▶ [Recorded data]

++++++++

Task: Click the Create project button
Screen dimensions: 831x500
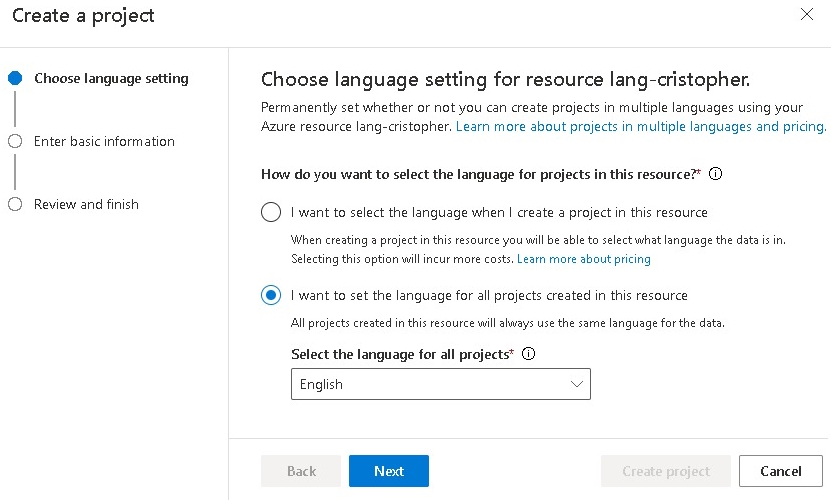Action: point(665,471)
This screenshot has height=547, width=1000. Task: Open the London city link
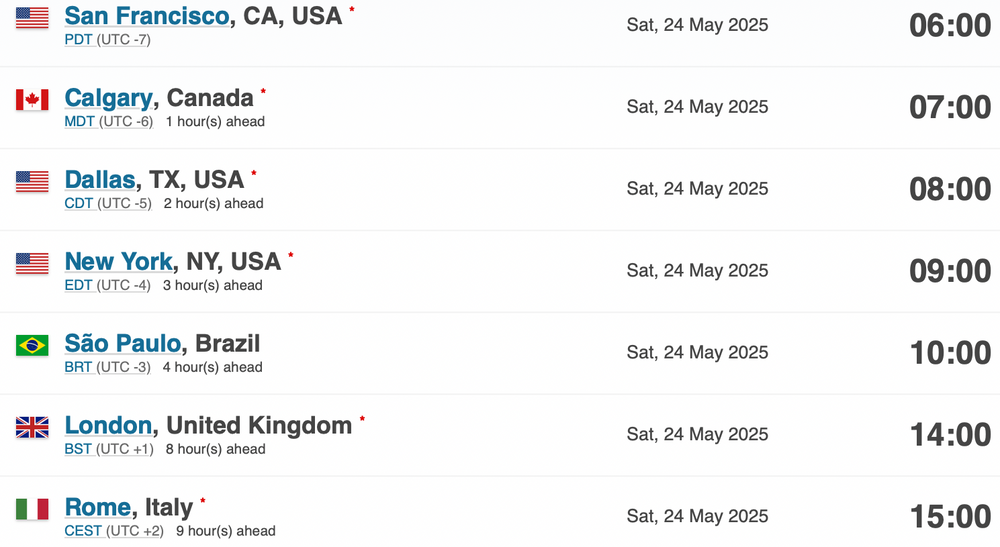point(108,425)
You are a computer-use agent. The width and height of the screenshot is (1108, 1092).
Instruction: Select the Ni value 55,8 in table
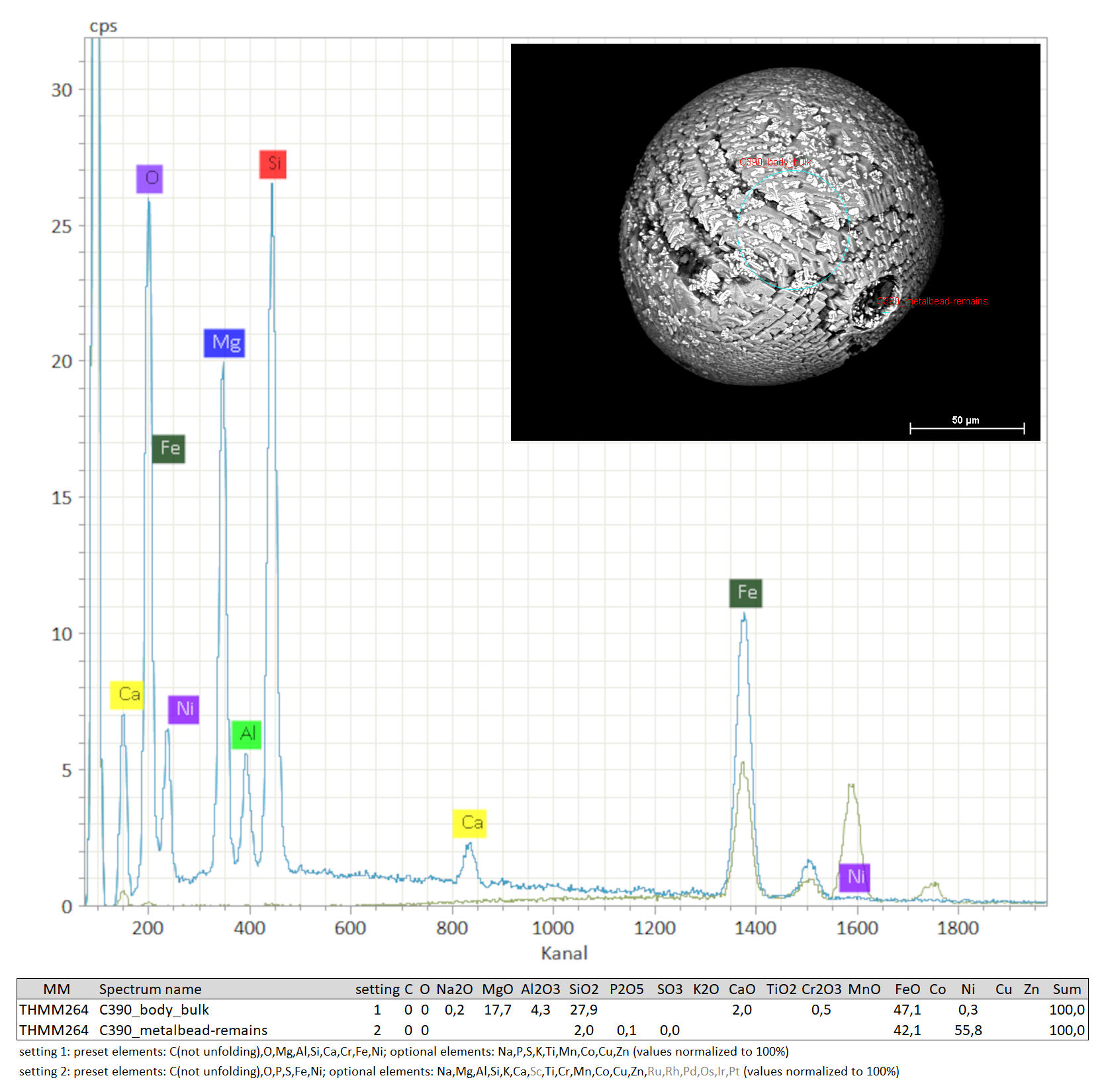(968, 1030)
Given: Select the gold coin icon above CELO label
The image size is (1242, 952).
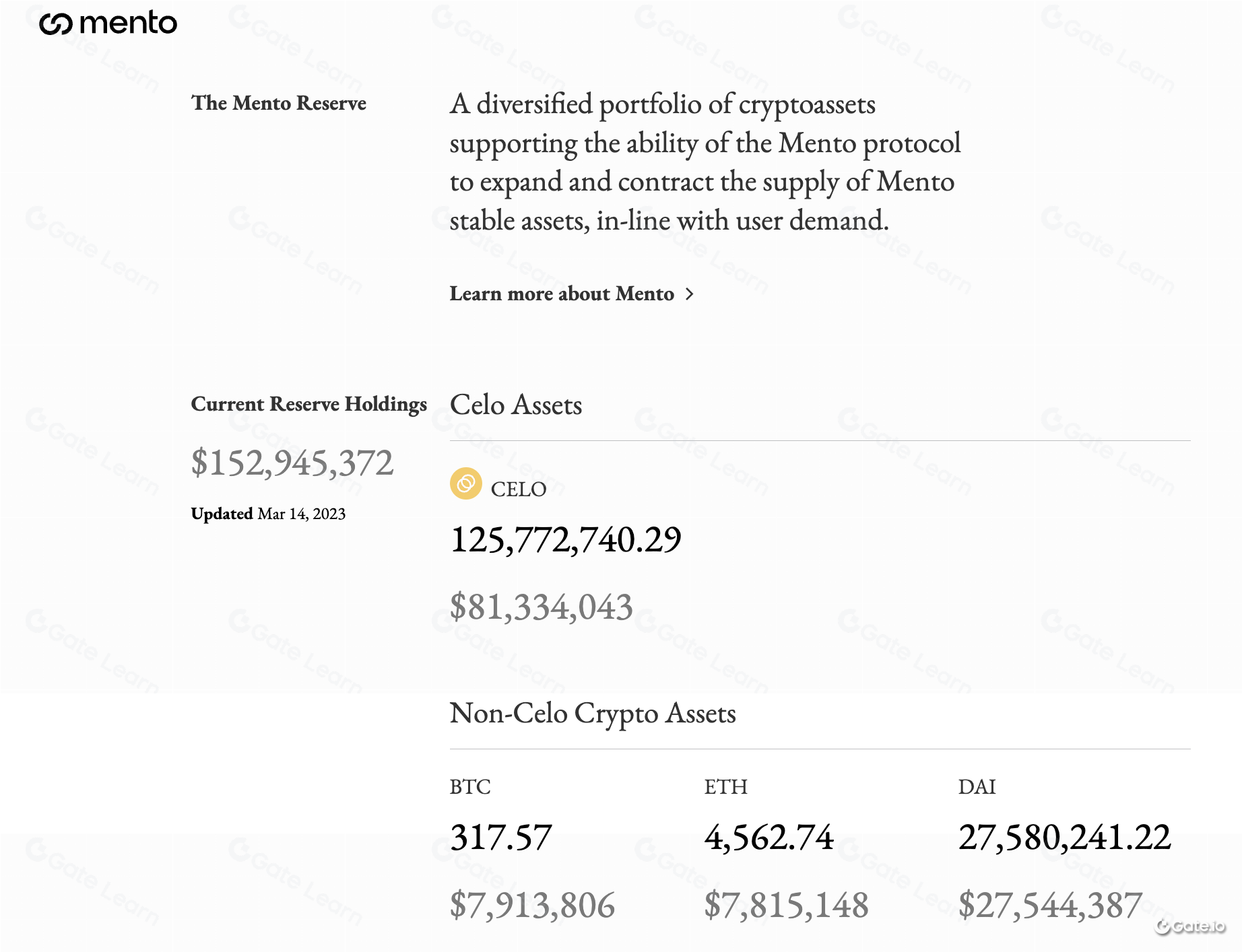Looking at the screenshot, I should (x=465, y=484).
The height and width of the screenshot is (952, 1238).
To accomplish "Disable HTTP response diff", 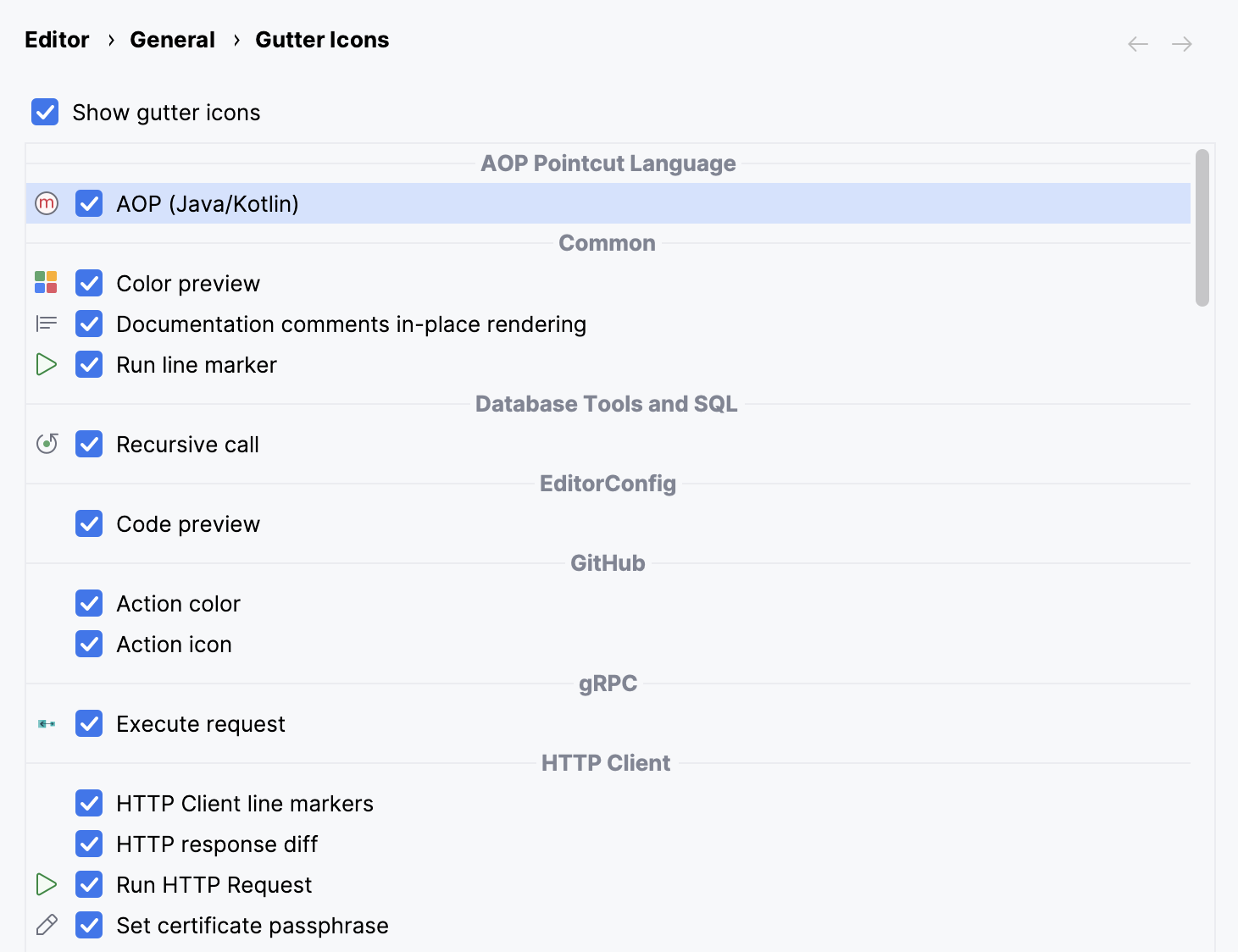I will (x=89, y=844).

++++++++

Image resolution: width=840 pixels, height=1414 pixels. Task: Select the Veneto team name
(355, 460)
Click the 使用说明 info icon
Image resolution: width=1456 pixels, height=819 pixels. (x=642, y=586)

++++++++

▶ [What you will do]
Look above for the line with "Task: Click the Create project button" and the line with "The height and". Copy them and every line between, exactly, but no pictures.

▶ [Exercise response]
Task: Click the Create project button
Screen dimensions: 831x500
Action: point(665,471)
This screenshot has height=547, width=1000. Task: Open the London city link
point(108,425)
You are a computer-use agent. The width and height of the screenshot is (1108, 1092).
Instruction: Select the Ni value 55,8 in table
(968, 1030)
Given: Select the gold coin icon above CELO label
The image size is (1242, 952).
Looking at the screenshot, I should (x=465, y=484).
The height and width of the screenshot is (952, 1238).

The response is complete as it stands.